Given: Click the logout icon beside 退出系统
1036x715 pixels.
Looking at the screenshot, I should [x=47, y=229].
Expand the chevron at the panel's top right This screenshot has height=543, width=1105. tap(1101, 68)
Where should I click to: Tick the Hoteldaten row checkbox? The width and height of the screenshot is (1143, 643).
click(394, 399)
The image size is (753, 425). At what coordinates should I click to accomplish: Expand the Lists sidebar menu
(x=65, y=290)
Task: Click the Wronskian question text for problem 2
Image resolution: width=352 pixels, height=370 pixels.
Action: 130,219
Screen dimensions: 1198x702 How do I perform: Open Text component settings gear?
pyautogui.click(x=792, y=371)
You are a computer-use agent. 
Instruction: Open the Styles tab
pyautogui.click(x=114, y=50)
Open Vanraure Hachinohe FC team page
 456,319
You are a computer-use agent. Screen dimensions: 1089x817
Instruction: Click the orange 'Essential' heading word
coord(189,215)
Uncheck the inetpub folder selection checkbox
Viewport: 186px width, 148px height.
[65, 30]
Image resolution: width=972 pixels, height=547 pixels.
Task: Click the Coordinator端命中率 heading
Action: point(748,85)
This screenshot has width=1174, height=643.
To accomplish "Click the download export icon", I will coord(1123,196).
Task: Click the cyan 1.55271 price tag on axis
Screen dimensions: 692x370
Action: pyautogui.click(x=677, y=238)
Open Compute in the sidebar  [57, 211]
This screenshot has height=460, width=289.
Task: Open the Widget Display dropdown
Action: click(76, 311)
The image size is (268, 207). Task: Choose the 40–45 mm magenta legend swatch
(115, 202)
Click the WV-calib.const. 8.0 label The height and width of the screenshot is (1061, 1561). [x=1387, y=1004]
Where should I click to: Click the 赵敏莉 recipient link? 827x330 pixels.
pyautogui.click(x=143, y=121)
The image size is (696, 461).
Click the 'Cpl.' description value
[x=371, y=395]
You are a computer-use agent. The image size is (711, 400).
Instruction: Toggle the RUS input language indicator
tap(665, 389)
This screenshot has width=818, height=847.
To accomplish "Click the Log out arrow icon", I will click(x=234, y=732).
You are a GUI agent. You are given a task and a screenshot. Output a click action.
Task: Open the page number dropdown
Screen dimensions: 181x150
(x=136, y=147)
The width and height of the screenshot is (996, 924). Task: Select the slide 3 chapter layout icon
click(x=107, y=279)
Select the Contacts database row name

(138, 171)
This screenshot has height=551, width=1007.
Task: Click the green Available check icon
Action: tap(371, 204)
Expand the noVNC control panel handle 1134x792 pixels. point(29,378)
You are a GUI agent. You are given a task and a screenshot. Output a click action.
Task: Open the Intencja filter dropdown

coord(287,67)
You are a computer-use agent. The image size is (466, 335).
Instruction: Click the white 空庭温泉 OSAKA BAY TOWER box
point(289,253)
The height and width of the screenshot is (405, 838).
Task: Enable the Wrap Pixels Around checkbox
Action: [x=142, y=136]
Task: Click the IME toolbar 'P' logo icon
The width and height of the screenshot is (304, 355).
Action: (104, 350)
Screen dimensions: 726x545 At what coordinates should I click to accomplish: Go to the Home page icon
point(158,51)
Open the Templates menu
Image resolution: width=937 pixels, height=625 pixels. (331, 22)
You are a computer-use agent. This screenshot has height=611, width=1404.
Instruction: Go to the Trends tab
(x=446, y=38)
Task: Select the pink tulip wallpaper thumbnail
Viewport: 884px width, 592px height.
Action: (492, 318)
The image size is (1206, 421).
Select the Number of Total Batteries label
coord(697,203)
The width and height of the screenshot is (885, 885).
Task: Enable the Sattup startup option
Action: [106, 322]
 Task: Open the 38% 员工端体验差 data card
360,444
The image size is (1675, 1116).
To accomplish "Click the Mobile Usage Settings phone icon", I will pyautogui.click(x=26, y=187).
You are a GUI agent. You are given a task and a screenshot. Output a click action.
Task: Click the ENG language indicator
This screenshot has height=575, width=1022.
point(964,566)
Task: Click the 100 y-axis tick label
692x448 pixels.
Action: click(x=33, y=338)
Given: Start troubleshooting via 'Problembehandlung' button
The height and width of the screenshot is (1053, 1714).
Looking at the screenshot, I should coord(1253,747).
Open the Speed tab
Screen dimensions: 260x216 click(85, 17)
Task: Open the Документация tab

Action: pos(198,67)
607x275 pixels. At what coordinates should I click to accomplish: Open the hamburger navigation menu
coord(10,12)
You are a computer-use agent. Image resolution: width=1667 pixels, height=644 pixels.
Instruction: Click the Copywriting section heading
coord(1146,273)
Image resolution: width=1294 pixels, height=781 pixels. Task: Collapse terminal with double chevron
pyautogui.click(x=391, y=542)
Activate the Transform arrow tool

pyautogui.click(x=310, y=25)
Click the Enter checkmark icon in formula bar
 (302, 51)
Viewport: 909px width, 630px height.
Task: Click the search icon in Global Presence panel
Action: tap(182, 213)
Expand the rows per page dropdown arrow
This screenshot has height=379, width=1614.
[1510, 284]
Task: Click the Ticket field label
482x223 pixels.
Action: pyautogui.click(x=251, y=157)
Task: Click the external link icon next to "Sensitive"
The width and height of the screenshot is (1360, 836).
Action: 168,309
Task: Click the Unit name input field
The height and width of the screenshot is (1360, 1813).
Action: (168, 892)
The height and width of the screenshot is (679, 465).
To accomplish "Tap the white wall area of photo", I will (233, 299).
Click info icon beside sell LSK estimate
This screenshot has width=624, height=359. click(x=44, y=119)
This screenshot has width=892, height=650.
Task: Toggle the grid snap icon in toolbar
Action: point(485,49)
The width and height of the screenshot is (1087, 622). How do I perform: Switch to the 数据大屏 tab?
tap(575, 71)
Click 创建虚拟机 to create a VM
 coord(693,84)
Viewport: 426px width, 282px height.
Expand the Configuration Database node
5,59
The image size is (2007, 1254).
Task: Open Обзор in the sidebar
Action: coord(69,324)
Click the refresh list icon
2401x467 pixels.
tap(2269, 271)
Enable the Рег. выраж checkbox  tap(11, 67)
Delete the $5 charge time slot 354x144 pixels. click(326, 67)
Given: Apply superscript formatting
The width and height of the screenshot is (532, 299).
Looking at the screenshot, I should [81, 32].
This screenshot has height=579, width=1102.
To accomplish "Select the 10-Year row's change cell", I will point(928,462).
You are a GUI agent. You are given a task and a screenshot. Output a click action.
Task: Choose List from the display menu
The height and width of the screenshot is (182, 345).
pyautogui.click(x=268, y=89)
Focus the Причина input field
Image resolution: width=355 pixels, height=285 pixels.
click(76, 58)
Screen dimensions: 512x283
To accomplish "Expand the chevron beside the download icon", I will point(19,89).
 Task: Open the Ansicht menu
++++++++++
■ **Do this**
Output every line of the records above as a JSON list of strings, one string per line, leaving out blank lines.

■ **Answer below**
[
  "Given: Click the logout icon beside 退出系统",
  "1036x715 pixels.",
  "Looking at the screenshot, I should [x=47, y=229].",
  "Expand the chevron at the panel's top right This screenshot has height=543, width=1105. tap(1101, 68)",
  "Where should I click to: Tick the Hoteldaten row checkbox? The width and height of the screenshot is (1143, 643).",
  "click(394, 399)",
  "The image size is (753, 425). At what coordinates should I click to accomplish: Expand the Lists sidebar menu",
  "(x=65, y=290)",
  "Task: Click the Wronskian question text for problem 2",
  "Image resolution: width=352 pixels, height=370 pixels.",
  "Action: 130,219",
  "Screen dimensions: 1198x702 How do I perform: Open Text component settings gear?",
  "pyautogui.click(x=792, y=371)",
  "You are a computer-use agent. ",
  "Instruction: Open the Styles tab",
  "pyautogui.click(x=114, y=50)",
  "Open Vanraure Hachinohe FC team page",
  " 456,319",
  "You are a computer-use agent. Screen dimensions: 1089x817",
  "Instruction: Click the orange 'Essential' heading word",
  "coord(189,215)",
  "Uncheck the inetpub folder selection checkbox",
  "Viewport: 186px width, 148px height.",
  "[65, 30]",
  "Image resolution: width=972 pixels, height=547 pixels.",
  "Task: Click the Coordinator端命中率 heading",
  "Action: point(748,85)",
  "This screenshot has width=1174, height=643.",
  "To accomplish \"Click the download export icon\", I will coord(1123,196).",
  "Task: Click the cyan 1.55271 price tag on axis",
  "Screen dimensions: 692x370",
  "Action: pyautogui.click(x=677, y=238)",
  "Open Compute in the sidebar  [57, 211]",
  "This screenshot has height=460, width=289.",
  "Task: Open the Widget Display dropdown",
  "Action: click(76, 311)",
  "The image size is (268, 207). Task: Choose the 40–45 mm magenta legend swatch",
  "(115, 202)",
  "Click the WV-calib.const. 8.0 label The height and width of the screenshot is (1061, 1561). [x=1387, y=1004]",
  "Where should I click to: Click the 赵敏莉 recipient link? 827x330 pixels.",
  "pyautogui.click(x=143, y=121)",
  "The image size is (696, 461).",
  "Click the 'Cpl.' description value",
  "[x=371, y=395]",
  "You are a computer-use agent. The image size is (711, 400).",
  "Instruction: Toggle the RUS input language indicator",
  "tap(665, 389)",
  "This screenshot has width=818, height=847.",
  "To accomplish \"Click the Log out arrow icon\", I will click(x=234, y=732).",
  "You are a GUI agent. You are given a task and a screenshot. Output a click action.",
  "Task: Open the page number dropdown",
  "Screen dimensions: 181x150",
  "(x=136, y=147)",
  "The width and height of the screenshot is (996, 924). Task: Select the slide 3 chapter layout icon",
  "click(x=107, y=279)",
  "Select the Contacts database row name",
  "(138, 171)",
  "This screenshot has height=551, width=1007.",
  "Task: Click the green Available check icon",
  "Action: tap(371, 204)",
  "Expand the noVNC control panel handle 1134x792 pixels. point(29,378)",
  "You are a GUI agent. You are given a task and a screenshot. Output a click action.",
  "Task: Open the Intencja filter dropdown",
  "coord(287,67)",
  "You are a computer-use agent. The image size is (466, 335).",
  "Instruction: Click the white 空庭温泉 OSAKA BAY TOWER box",
  "point(289,253)",
  "The height and width of the screenshot is (405, 838).",
  "Task: Enable the Wrap Pixels Around checkbox",
  "Action: [x=142, y=136]",
  "Task: Click the IME toolbar 'P' logo icon",
  "The width and height of the screenshot is (304, 355).",
  "Action: (104, 350)",
  "Screen dimensions: 726x545 At what coordinates should I click to accomplish: Go to the Home page icon",
  "point(158,51)",
  "Open the Templates menu",
  "Image resolution: width=937 pixels, height=625 pixels. (331, 22)",
  "You are a computer-use agent. This screenshot has height=611, width=1404.",
  "Instruction: Go to the Trends tab",
  "(x=446, y=38)",
  "Task: Select the pink tulip wallpaper thumbnail",
  "Viewport: 884px width, 592px height.",
  "Action: (492, 318)",
  "The image size is (1206, 421).",
  "Select the Number of Total Batteries label",
  "coord(697,203)",
  "The width and height of the screenshot is (885, 885).",
  "Task: Enable the Sattup startup option",
  "Action: [106, 322]",
  " Task: Open the 38% 员工端体验差 data card",
  "360,444",
  "The image size is (1675, 1116).",
  "To accomplish \"Click the Mobile Usage Settings phone icon\", I will pyautogui.click(x=26, y=187).",
  "You are a GUI agent. You are given a task and a screenshot. Output a click action.",
  "Task: Click the ENG language indicator",
  "This screenshot has height=575, width=1022.",
  "point(964,566)",
  "Task: Click the 100 y-axis tick label",
  "692x448 pixels.",
  "Action: click(x=33, y=338)",
  "Given: Start troubleshooting via 'Problembehandlung' button",
  "The height and width of the screenshot is (1053, 1714).",
  "Looking at the screenshot, I should coord(1253,747).",
  "Open the Speed tab",
  "Screen dimensions: 260x216 click(85, 17)",
  "Task: Open the Документация tab",
  "Action: pos(198,67)",
  "607x275 pixels. At what coordinates should I click to accomplish: Open the hamburger navigation menu",
  "coord(10,12)",
  "You are a computer-use agent. Image resolution: width=1667 pixels, height=644 pixels.",
  "Instruction: Click the Copywriting section heading",
  "coord(1146,273)",
  "Image resolution: width=1294 pixels, height=781 pixels. Task: Collapse terminal with double chevron",
  "pyautogui.click(x=391, y=542)",
  "Activate the Transform arrow tool",
  "pyautogui.click(x=310, y=25)",
  "Click the Enter checkmark icon in formula bar",
  " (302, 51)",
  "Viewport: 909px width, 630px height.",
  "Task: Click the search icon in Global Presence panel",
  "Action: tap(182, 213)",
  "Expand the rows per page dropdown arrow",
  "This screenshot has height=379, width=1614.",
  "[1510, 284]",
  "Task: Click the Ticket field label",
  "482x223 pixels.",
  "Action: pyautogui.click(x=251, y=157)",
  "Task: Click the external link icon next to \"Sensitive\"",
  "The width and height of the screenshot is (1360, 836).",
  "Action: 168,309",
  "Task: Click the Unit name input field",
  "The height and width of the screenshot is (1360, 1813).",
  "Action: (168, 892)",
  "The height and width of the screenshot is (679, 465).",
  "To accomplish \"Tap the white wall area of photo\", I will (233, 299).",
  "Click info icon beside sell LSK estimate",
  "This screenshot has width=624, height=359. click(x=44, y=119)",
  "This screenshot has width=892, height=650.",
  "Task: Toggle the grid snap icon in toolbar",
  "Action: point(485,49)",
  "The width and height of the screenshot is (1087, 622). How do I perform: Switch to the 数据大屏 tab?",
  "tap(575, 71)",
  "Click 创建虚拟机 to create a VM",
  " coord(693,84)",
  "Viewport: 426px width, 282px height.",
  "Expand the Configuration Database node",
  "5,59",
  "The image size is (2007, 1254).",
  "Task: Open Обзор in the sidebar",
  "Action: coord(69,324)",
  "Click the refresh list icon",
  "2401x467 pixels.",
  "tap(2269, 271)",
  "Enable the Рег. выраж checkbox  tap(11, 67)",
  "Delete the $5 charge time slot 354x144 pixels. click(326, 67)",
  "Given: Apply superscript formatting",
  "The width and height of the screenshot is (532, 299).",
  "Looking at the screenshot, I should [81, 32].",
  "This screenshot has height=579, width=1102.",
  "To accomplish \"Select the 10-Year row's change cell\", I will point(928,462).",
  "You are a GUI agent. You are given a task and a screenshot. Output a click action.",
  "Task: Choose List from the display menu",
  "The height and width of the screenshot is (182, 345).",
  "pyautogui.click(x=268, y=89)",
  "Focus the Причина input field",
  "Image resolution: width=355 pixels, height=285 pixels.",
  "click(76, 58)",
  "Screen dimensions: 512x283",
  "To accomplish \"Expand the chevron beside the download icon\", I will point(19,89).",
  " Task: Open the Ansicht menu"
]